At the 2015 Science On a Sphere Users Workshop last week, I had the privilege of spending three days with some extraordinarily smart people. Most of the assembled professionals were highly educated about climate change, space science, software development, and multimedia applications. Powerhouse professionals from NASA, NOAA, impressive science museums, and educational institutions around the world all engaged in dynamic dialogue, testing propositions, and sharing best practices.
Smart people tend to be fun because they can often synthesize complex ideas, which in turn provokes new thoughts. Many smart people have probing minds, too. Just like engines need fuel, smart people need ideas to stay engaged. Surrounded by others of their ilk, shared experiences promote a chain reaction, essentially a virtuous circle.
Being “smart”, however, is not a blanket description. The efforts necessary for people to become specialists in their fields often abrogate the development of other aspects of life. Specialization can sometimes develop skills a thousand miles deep but only two inches wide.
The best smart people in my opinion are those who are unafraid to pose a challenging idea, even a contrary idea, but can do so without becoming a bore, or worse, a wrecking ball. This isn’t always easy to find, especially when a smart person has spent years of his or her life developing skills that others may not have acquired. Elite capabilities can mislead some people to believe that they have the right to squash those who have not achieved equivalent mastery yet. For some it’s easier said than done. Elite skills need to speak for themselves without practitioners having to mentally file everyone else into hierarchical categories.
Being a quick wit is not necessarily guaranteed if a person has a sharp mind, although when found in combination, the results can delight and inspire. Comic wit often relies on intelligence to recognize essential truths of a situation, but those same gears can be harnessed for various purposes. A quick wit often suggests a person’s ability to ride out challenges, and although resiliency is most certainly not something guaranteed of a smart person, it offers advantages to those who can develop it.
To put it bluntly, I like smart people. But here’s the surprise. There are more of them than you might realize. You might need to pay attention with different sensors to hear what they’re saying, see what they’re doing, understand where they have something to contribute.
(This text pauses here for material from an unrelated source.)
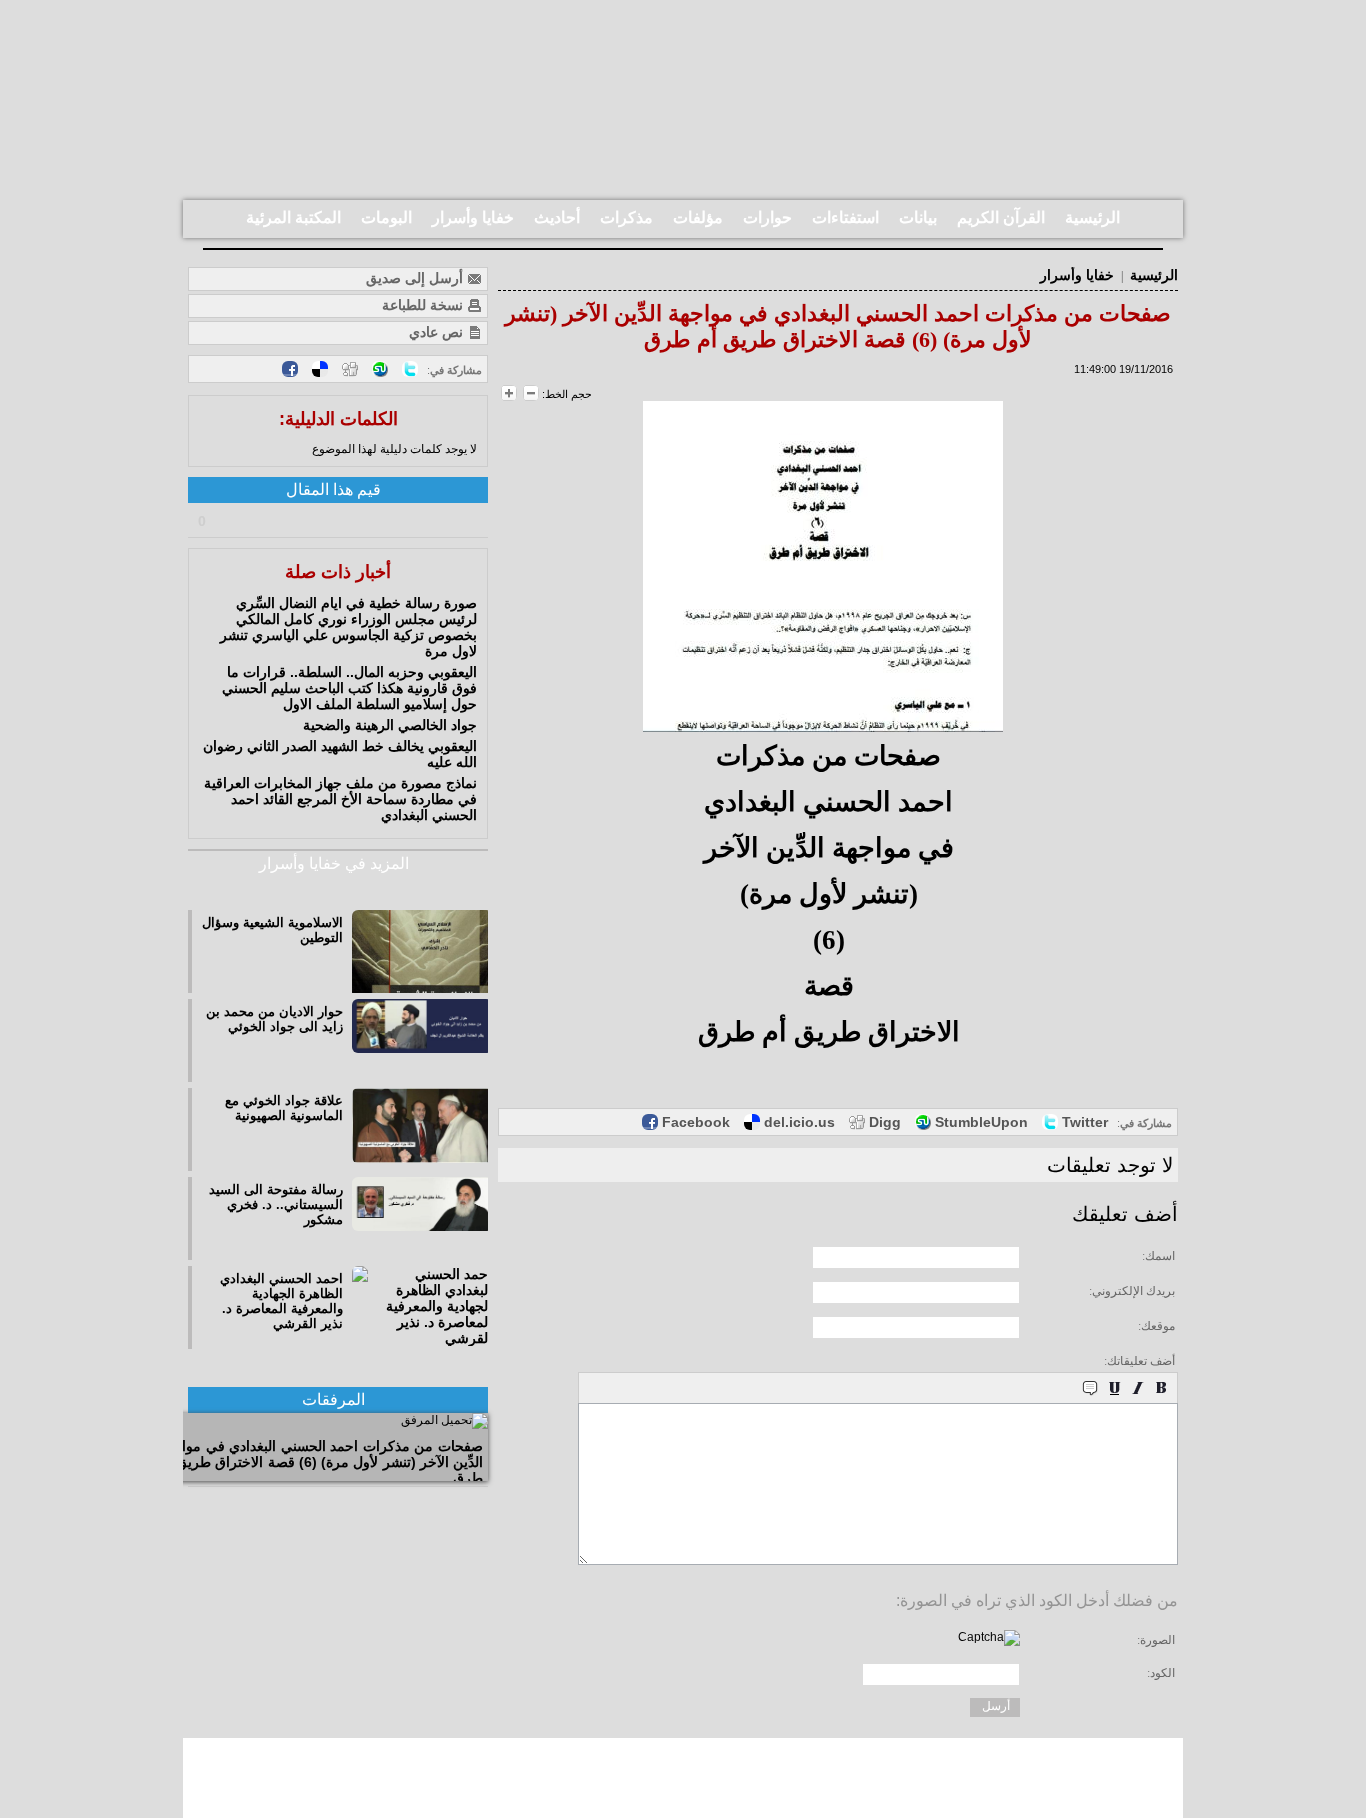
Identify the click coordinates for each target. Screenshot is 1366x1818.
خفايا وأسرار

At my conference last week, surrounded by so many people capable of so many cool things, I found myself one afternoon in a conversation with a custodian at the Oregon Museum of Science and Industry where the conference was held. Much older than I, the fellow was doing what so many similar working guys do in similar situations, namely trying hard to blend in to the woodwork and take care of cleaning up for all of us tromping around his museum. Standing outside the large room we were using for coffee breaks and informal meetings between working sessions, I found myself standing next to him for a moment and that gave us an opportunity to brush shoulders where we otherwise might never have even crossed paths.
Here’s what happened. On one shoulder I had my computer backpack. In the opposite hand I had a paper cup filled with coffee. Out of the corner of my eye I was vaguely aware of a museum custodian cleaning the common area outside the coffee room, but the thing that was on my mind at the moment was how I needed to make a quick phone call, check my email on my iPhone, and maybe grab a cookie before the next session. Sure, I wanted to socialize too, but in a 10 minute break, there would be too many competing pressures, and if I walked into the meeting room there would be an almost no way to take care of the essential professional obligations I needed to handle in that brief window of opportunity. I asked the custodian if it was OK for me to set my backpack on the wooden wooden table he had just set up.
"I put it there for you", he said. With the smile I asked him what he meant. He told me that after years of working at the museum and seeing many meetings like the one I was attending, he routinely saw busy people who had things they needed to do during the short breaks. “But everyone is hungry during the breaks, too,” he said, and they always had too many things in their hands: bags, computers, cell phones, papers. "One day I decidedI should just set up some tables for them outside of the room so they could put down their things and make their phone call while they sipped their coffee,” he said to me. “There are tables inside, but the busy guys like you need a place to do what you’ve got to do without being in the crowd inside.”
Smart guy. Generous, too. I thanked him, but he was clearly uncomfortable with the collision of worlds between us, which made me a little sad. He offered a thin smile, waved dismissively and suggested something like “no problem” over his shoulder as he turned and pushed his cart down the hall.
Sometimes smart people are right in front of your nose, and yet the most easily dismissed. This man was an observer if nothing else. The fact that he was quiet and unassuming, yet perceptive about his world in ways that many others might never have noticed made the experience all the more satisfying. More to the point (and this perhaps the biggest point of all) he clearly liked the fact that by his own observations and willingness to act on those observations, he had a tangible, positive effect on the world around him.
I like hanging around with smart people, but the more I travel the world, sharing it with people of all sorts, the more I realize that smart people are out in that world everywhere I go, whenever I take the extra moment to get out of my own way and notice.